◆ **DATA FOR THIS EXERCISE**:

========

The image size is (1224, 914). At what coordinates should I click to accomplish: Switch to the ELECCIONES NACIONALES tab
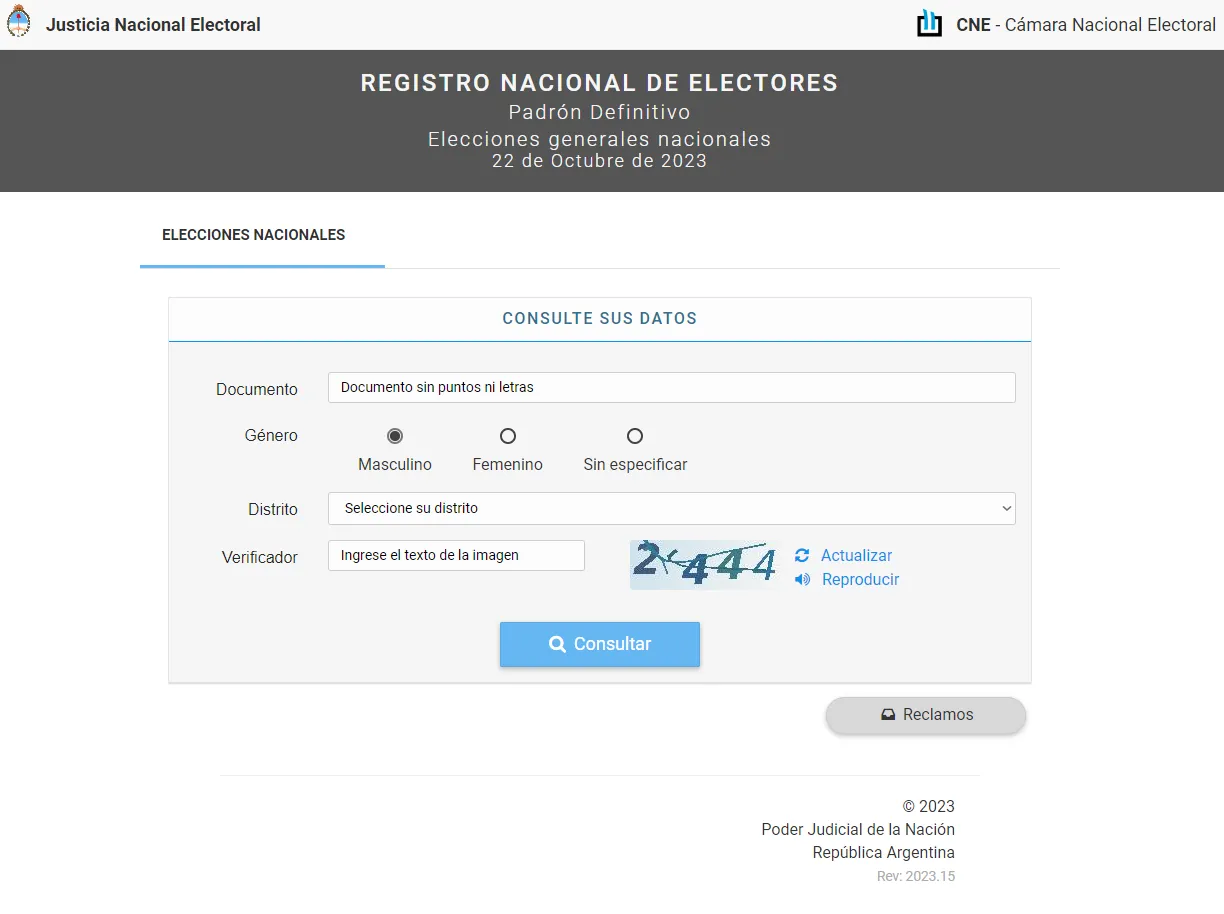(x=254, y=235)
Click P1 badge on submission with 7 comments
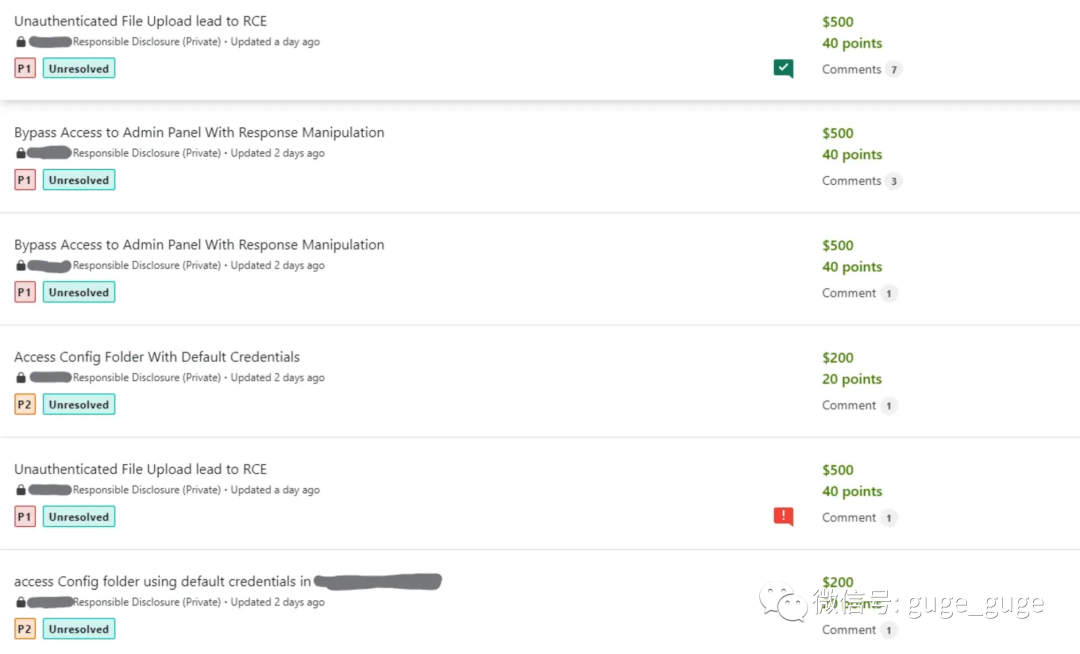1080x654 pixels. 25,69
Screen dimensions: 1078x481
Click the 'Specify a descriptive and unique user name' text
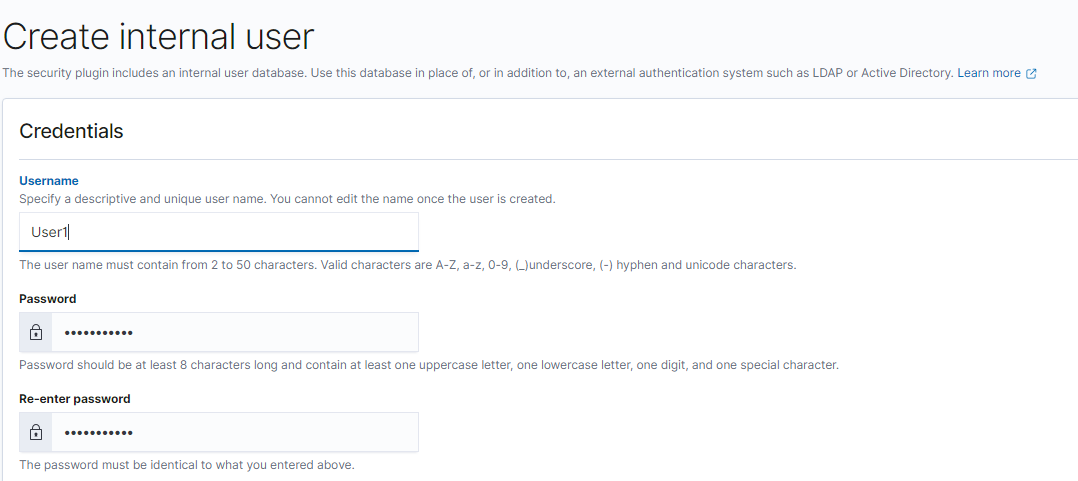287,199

========

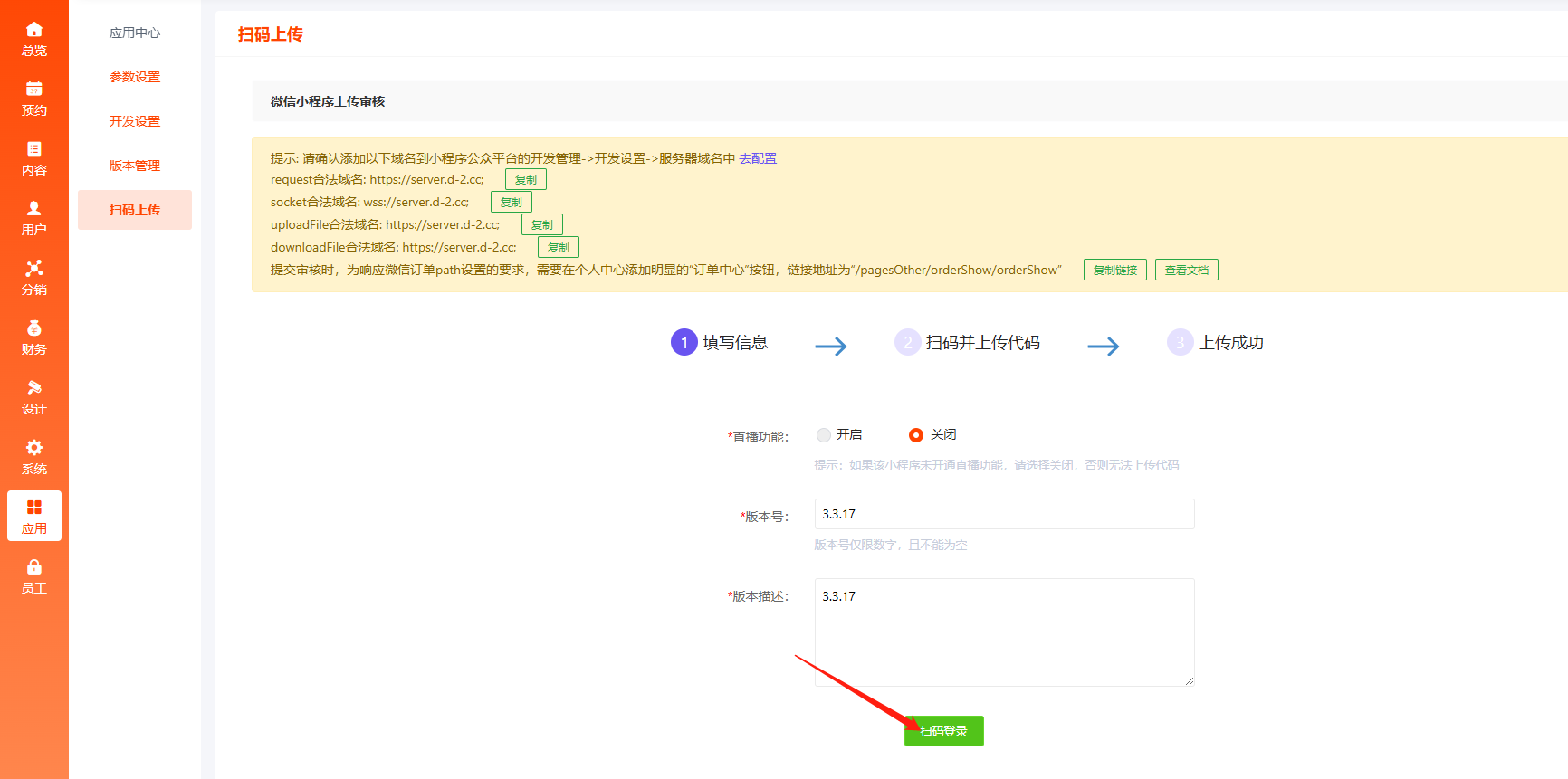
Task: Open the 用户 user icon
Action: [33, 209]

========

◆ **REQUIRED WORK**:
Starting with the line above that holds "The image size", restate each line word for word up to and including the line that holds "Screen dimensions: 1078x481". Drop the pictures.

◆ **WRITTEN RESPONSE**:
The image size is (1224, 914). At what coordinates should I click to accomplish: Switch to the ELECCIONES NACIONALES tab
(x=254, y=235)
Click P1 badge on submission with 7 comments
1080x654 pixels. 25,69
Screen dimensions: 1078x481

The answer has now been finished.